Defendant Billy Love was convicted of dealing in cocaine and being a habitual offender after the trial court found him guilty of selling cocaine to an undercover police officer. He argues that there was insufficient evidence to support his conviction in that a police officer's description and identification of Love were inconsistent. Finding the evidence sufficient to support the conviction, we affirm.
We have jurisdiction over this direct appeal because the longest single sentence exceeds 50 years. Ind. Const. art. VII, § 4; Ind. Appellate Rule 4(A)7.
On May 8, 1997, Elkhart Police Officers Mark DeJong and Dan Colson were working undercover for the purpose of investigating prostitution. DeJong was in the driver's seat of a van and pulled to the side of a road; Colson was concealed under a cover in the back of the van. At approximately 7:20 p.m., Defendant and another man approached DeJong. Defendant displayed and offered to sell DeJong several bags of what appeared to be crack cocaine. DeJong purchased one bag and Defendant left the scene. DeJong did not want to reveal his identity as an officer because he was trying to pick up a known prostitute who was also at the scene. Shortly after Defendant and DeJong completed the transaction, DeJong had Colson call a description of Defendant into his supervisor.
Between 8:20 and 8:30 p.m., officers patrolling the area spotted a man fitting the description DeJong had conveyed to his supervisor. DeJong was immediately called to that location and identified Defendant as the man who had sold him the bag. Chemical tests confirmed that the substance Defendant sold to DeJong was crack cocaine.
Defendant was charged with dealing in cocaine within 1,000 feet of school property, a Class A felony,1 and with being a habitual offender.2 He was found guilty on both counts and sentenced to the Indiana Department of Correction for 80 years, 30 years of which was an enhancement for his status as a habitual offender.

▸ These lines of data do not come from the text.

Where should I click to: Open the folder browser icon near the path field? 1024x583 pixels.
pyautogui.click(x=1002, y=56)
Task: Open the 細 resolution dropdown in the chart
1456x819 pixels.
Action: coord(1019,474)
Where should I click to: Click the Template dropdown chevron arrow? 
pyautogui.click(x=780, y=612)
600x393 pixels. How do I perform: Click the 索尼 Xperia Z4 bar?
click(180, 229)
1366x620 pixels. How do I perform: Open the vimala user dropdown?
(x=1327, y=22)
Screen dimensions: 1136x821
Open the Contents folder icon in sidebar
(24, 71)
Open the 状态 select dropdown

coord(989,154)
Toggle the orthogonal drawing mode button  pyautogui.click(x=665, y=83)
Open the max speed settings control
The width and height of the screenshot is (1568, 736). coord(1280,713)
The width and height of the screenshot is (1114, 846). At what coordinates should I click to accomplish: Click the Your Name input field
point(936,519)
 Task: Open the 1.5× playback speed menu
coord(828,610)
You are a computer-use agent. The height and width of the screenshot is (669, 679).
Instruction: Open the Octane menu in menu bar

When reviewing a sufficiency of the evidence claim, we neither reweigh the evidence nor assess the credibility of the witnesses. Thornton v. State, 712 N.E.2d 960, 961 (Ind.1999); Hurst v. State, 699 N.E.2d 651, 654 (Ind.1998); Roach v. State, 695 N.E.2d 934, 941 (Ind.1998), reh'g denied. We consider only the evidence favorable to the jury's verdict, draw all reasonable inferences therefrom, and will affirm a conviction if the probative evidence and reasonable inferences drawn from the evidence could have led the jury to find a defendant guilty beyond a reasonable doubt. See id.
Defendant notes that the description Officer DeJong gave of Defendant in his report did not include notable features such as Defendant's missing front tooth, the fact that Defendant was balding, and the logo on Defendant's shirt. Appellant's Br. at 22-23. Defendant suggests that since DeJong was trained in identification and observation techniques, he would have reported Defendant's obvious features if in fact Defendant were the perpetrator. Defendant also argues that his conviction is inconsistent with the testimony of other witnesses placing him away from the crime scene when DeJong purchased the cocaine.
The record shows that when Defendant approached DeJong, Defendant was standing next to DeJong's car window where DeJong could clearly see him in the daylight hours. In addition, DeJong recognized Defendant from previous contacts and Colson gave an accurate description of him, per DeJong's instructions, to his supervisor over the car radio. The description DeJong included in his report was also accurate. Colson also confirmed that Defendant's voice was that of the individual he overheard making the transaction with DeJong.
Because it is within the jury's province to assess the credibility of all witnesses and weigh the evidence, we will not reassess or reweigh on review the allegedly conflicting evidence it heard. The evidence was ample to support the jury's verdict.
We affirm the trial court's judgment.
1. Ind.Code § 35-48-4-1 (1993).
2. Id. § 35-50-2-8 (Supp.1994).
SHEPARD, C.J., and DICKSON, BOEHM, and RUCKER, JJ., concur.